09.11.2019 par ALBB
num.294 déc.2019-janv.2020 p.11
Le canal de Choiseul : une longue histoire

 L'histoire de notre commune est intimement liée à l'eau. Ce n'est pas un hasard qu'elle porte le même nom que sa rivière, puisque les activités humaines se sont développées autour d'elle. De la source d'Ecogia utilisée par les Romains aux forces de la Versoix qui animaient les moulins, l'eau a dicté son rythme à la vie de la région depuis la nuit des temps.

Quant au canal de Versoix, il doit son existence au projet (non abouti) de Versoix-la-Ville, dans la deuxième partie du 18ème siècle.

Versoix a été française, partie du Pays de Gex, entre autres, avant de rejoindre le canton de Genève en 1816. Le Royaume de France possédait les terres entre Genthod et Mies, soit le bourg de Versoix et l'espace non construit jusqu'à Montfleury.
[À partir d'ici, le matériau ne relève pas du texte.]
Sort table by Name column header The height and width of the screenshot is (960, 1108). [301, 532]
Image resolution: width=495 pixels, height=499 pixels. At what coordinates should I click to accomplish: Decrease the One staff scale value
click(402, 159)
La Ville de Genève, en ce temps-là, comptait 20'000 habitants environ et était une concurrence sérieuse à la France. Son industrie horlogère était en plein développement, avec, par exemple, la fondation de Vacheron & Constantin en 1755. De l'autre côté, la Savoie était un duché indépendant, rattaché à la France en 1792 seulement. Autant dire que les frontières étaient nombreuses dans la région, source de conflits larvés.
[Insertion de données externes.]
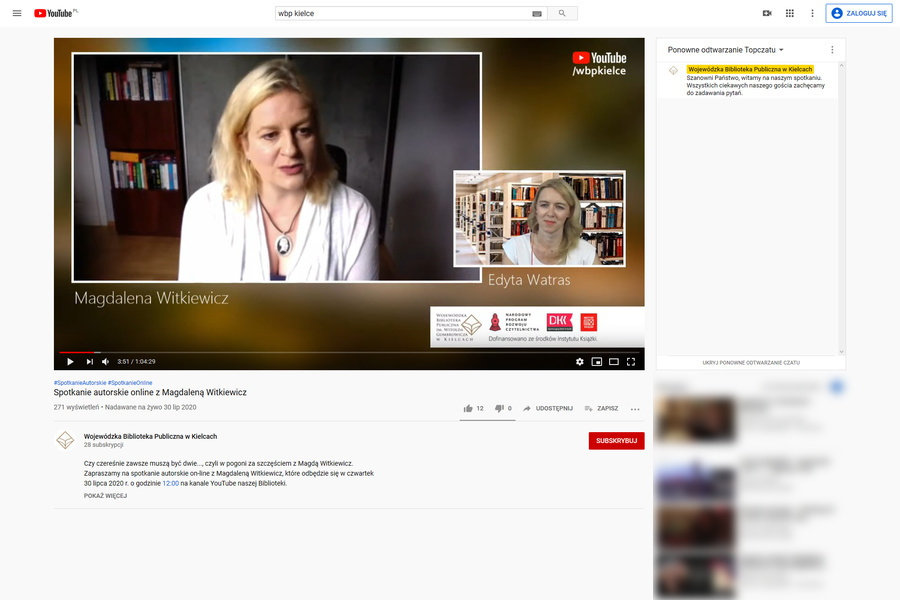Expand the Ponowne odtwarzanie Topczatu dropdown
This screenshot has width=900, height=600.
(x=726, y=49)
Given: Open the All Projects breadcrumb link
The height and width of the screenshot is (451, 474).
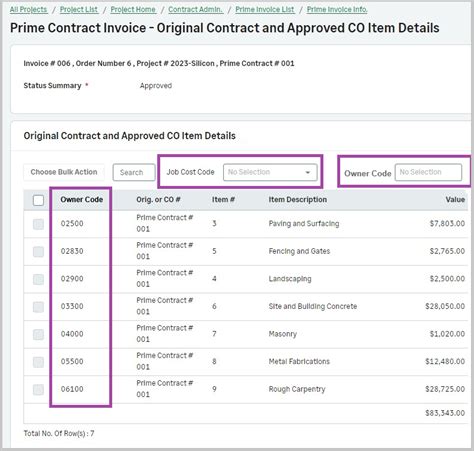Looking at the screenshot, I should point(28,10).
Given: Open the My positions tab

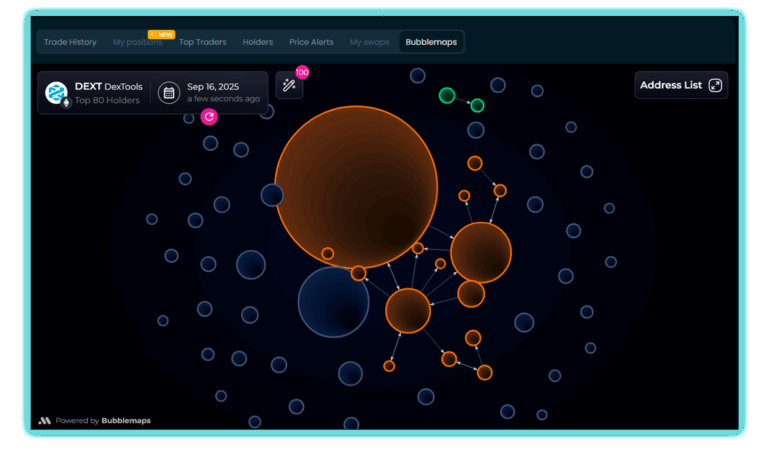Looking at the screenshot, I should [137, 42].
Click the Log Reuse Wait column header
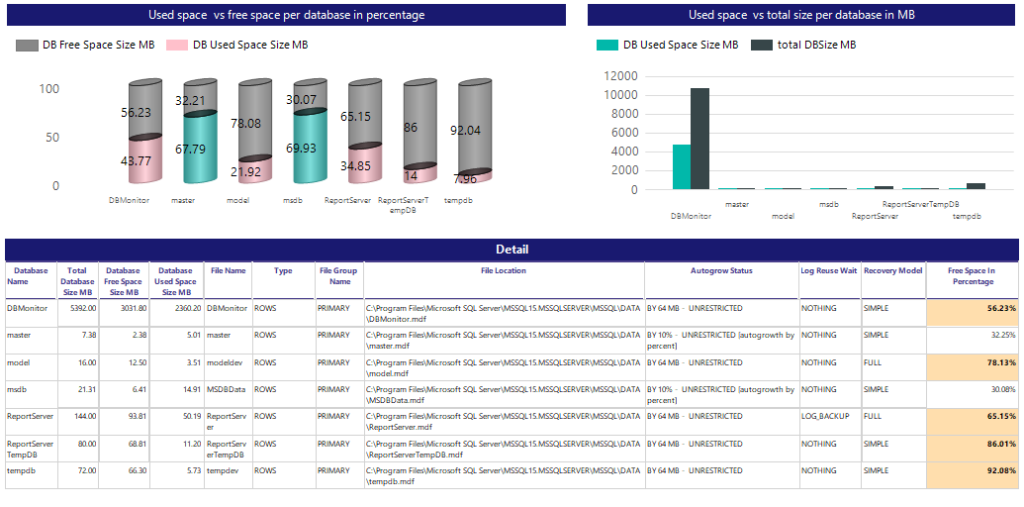Viewport: 1024px width, 507px height. tap(829, 270)
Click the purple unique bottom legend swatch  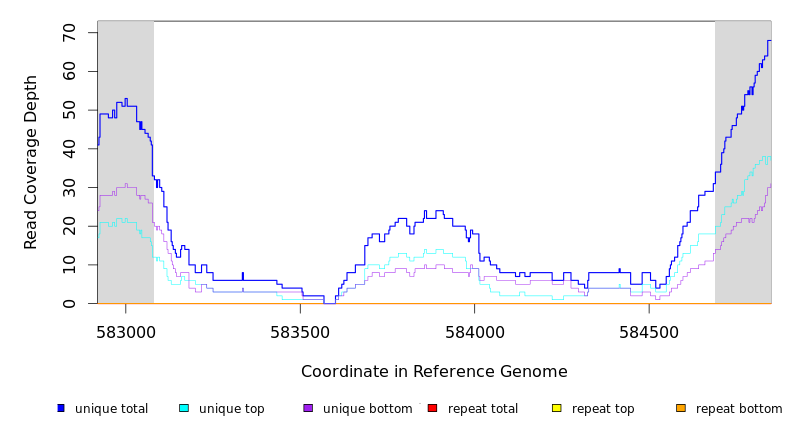(308, 408)
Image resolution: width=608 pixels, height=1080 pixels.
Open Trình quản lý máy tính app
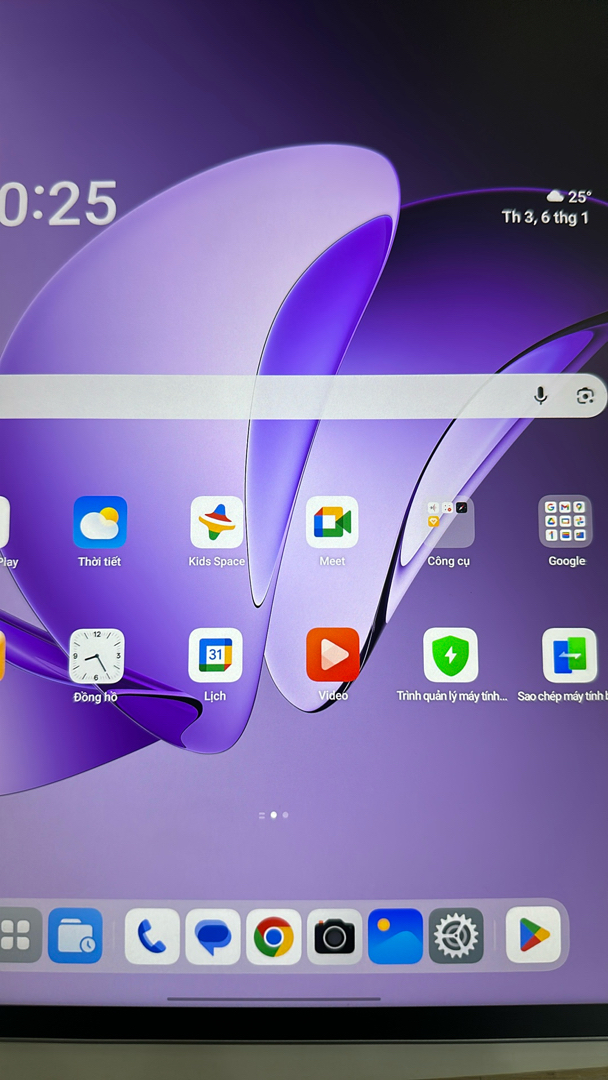450,656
Inspiré par Voltaire, fâché avec la République de Genève, le Duc de Choiseul, ministre de Louis XV, voulut créer une ville nouvelle au bord du Léman pour affaiblir Genève et rendre le Royaume de France incontournable dans la région lémanique. Pour ce faire, il avait prévu des plans avec l'ingénieur Bourcet vers 1760, d'une ville fortifiée qui aurait été développée autour d'un port, celui qu'on appelle aujourd'hui le Port-Choiseul. Certaines maisons de cette époque existent encore aujourd'hui près du lac, mais aussi l'Ancienne Préfecture récemment rénovée par notre ville. On peut constater à cet endroit qu'une place ronde avait été prévue : preuve en sont les façades et murs concaves.

Une ville sans eau potable ? Impossible ! C'est à cette fin que le canal de Choiseul a été creusé de la Bâtie au nant de Braille, avec des biefs pour alimenter les riverains. Les travaux ont duré une quinzaine d'années et le canal d'une longueur de quatre kilomètres a été inauguré en 1785, juste avant la révolution française.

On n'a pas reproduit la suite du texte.